▸ **DÉFI**
Reproduisez à l'identique le passage du texte ci-dessous sur la culture de la démo, de « Mais la scène » à « fichier de 64K. ».

La culture de la "démo" s'enracine très loin dans l'histoire de l'informatique personnelle. C'était les années 80 - donc à rebours c'était cool - et si tu voulais avoir un jeu piraté, tu devais connaître quelqu'un à l'école qui connaissait quelqu'un qui avait un cousin à Québec qui avait un grand frère à Montréal en informatique qui connaissait un gars dans ses cours qui se connectait par téléphone sur les BBS américains où il y avait du monde qui se branchaient en Hollande, en Finalnde ou au Danemark où, va savoir pourquoi, tous les jeux crackés avaient l'air de venir. Et puis là t'allais voir le gars à son casier un mardi matin et il sortait de son sac ta copie de la floppy 8 pouces de Barbarian sur Commodore 64. À la fin de la journée tu rentrais chez vous, t'enlevais même pas ton manteau, tu bootais le jeu et LÀ, juste avant que le jeu commence, l'équipe de hackers faisait sa fraîche avec des animations super cools ou super gossantes, c'était selon. Et voilà, cette petite animation, c'était ton premier contact avec la culture du démo. Celle-ci est apparue comme ça, comme signature pour des pirates qui, loin de se satisfaire de ce travail de contournement des mesures de sécurité des jeux les plus hots du moment, essayaient aussi de se dépasser en exploitant au maximum les ressources graphiques de la machine.

Mais la scène démo est rapidement devenue complètement indépendante de la scène du piratage de jeux pour s'engager dans une course à l'exploit technique, une compétition constante entre les groupes d'animateurs et de programmeurs. Une des disciplines de la scène démo consiste à en faire le plus possible avec le moins possible. Et le moins possible, sur cette scène, c'est une fichier de 64K.

▸ **DONNÉES ENREGISTRÉES**
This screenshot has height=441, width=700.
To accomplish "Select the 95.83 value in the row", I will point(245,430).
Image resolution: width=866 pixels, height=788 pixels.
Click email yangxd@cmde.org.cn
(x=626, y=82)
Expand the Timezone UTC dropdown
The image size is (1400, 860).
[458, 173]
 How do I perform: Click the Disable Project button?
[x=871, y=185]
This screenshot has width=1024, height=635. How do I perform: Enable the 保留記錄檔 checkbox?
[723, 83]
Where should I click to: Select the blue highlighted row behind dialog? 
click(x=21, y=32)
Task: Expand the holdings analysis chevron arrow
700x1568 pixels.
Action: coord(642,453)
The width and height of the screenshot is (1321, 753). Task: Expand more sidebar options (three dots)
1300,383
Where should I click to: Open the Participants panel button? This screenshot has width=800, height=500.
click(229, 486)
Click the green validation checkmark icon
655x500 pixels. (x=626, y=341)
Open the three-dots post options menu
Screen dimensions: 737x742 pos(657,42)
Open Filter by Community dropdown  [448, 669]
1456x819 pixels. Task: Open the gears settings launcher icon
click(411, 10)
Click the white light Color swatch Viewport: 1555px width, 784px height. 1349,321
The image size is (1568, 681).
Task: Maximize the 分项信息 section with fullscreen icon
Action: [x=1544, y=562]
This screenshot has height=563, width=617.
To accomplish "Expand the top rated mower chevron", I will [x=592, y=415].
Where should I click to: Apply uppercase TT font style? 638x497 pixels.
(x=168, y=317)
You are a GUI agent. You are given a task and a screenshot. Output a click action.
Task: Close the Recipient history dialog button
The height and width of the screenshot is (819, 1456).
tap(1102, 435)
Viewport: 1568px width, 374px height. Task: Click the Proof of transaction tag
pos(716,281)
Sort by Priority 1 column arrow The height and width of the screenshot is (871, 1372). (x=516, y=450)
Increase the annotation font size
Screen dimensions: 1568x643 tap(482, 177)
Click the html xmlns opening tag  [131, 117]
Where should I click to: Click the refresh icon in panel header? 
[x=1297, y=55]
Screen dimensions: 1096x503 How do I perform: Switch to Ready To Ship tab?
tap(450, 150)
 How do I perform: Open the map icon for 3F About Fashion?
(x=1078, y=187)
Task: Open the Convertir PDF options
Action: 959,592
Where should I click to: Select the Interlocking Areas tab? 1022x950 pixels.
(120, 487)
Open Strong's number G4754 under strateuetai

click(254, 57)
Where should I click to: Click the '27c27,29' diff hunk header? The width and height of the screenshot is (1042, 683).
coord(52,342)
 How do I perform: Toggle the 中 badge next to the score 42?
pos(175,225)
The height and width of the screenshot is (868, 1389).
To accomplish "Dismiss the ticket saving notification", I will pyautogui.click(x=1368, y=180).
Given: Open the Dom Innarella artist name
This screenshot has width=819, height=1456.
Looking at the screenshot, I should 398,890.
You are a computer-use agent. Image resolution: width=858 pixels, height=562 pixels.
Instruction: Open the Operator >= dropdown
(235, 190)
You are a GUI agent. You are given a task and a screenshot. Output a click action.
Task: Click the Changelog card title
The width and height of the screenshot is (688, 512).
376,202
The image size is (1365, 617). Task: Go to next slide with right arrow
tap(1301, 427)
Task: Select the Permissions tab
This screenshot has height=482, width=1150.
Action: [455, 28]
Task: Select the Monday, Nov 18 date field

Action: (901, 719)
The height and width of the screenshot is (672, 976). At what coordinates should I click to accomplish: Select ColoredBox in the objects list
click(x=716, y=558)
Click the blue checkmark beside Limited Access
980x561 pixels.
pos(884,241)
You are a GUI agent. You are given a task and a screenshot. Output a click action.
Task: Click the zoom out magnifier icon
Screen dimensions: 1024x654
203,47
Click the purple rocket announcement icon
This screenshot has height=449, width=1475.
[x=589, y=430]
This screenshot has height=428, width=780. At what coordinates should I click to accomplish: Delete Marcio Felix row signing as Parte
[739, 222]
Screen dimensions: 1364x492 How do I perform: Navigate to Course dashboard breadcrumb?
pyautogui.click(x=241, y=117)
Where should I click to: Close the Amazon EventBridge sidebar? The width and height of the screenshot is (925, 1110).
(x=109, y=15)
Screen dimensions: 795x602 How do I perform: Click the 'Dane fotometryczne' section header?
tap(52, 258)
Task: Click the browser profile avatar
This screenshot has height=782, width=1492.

▸ **TÂCHE ACCOMPLIE**
Mais la scène démo est rapidement devenue complètement indépendante de la scène du piratage de jeux pour s'engager dans une course à l'exploit technique, une compétition constante entre les groupes d'animateurs et de programmeurs. Une des disciplines de la scène démo consiste à en faire le plus possible avec le moins possible. Et le moins possible, sur cette scène, c'est une fichier de 64K.